╔══
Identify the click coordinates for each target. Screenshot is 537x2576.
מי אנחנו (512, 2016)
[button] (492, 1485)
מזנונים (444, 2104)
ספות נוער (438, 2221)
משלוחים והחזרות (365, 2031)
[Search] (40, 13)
╚══
◆ **Activity**:
All the lines above should be written out once more, exactly.

◆ **Answer to the problem**:
Identify the click coordinates for each target. Screenshot is 537x2576.
מי אנחנו (512, 2016)
[button] (492, 1485)
מזנונים (444, 2104)
ספות נוער (438, 2221)
משלוחים והחזרות (365, 2031)
[Search] (40, 13)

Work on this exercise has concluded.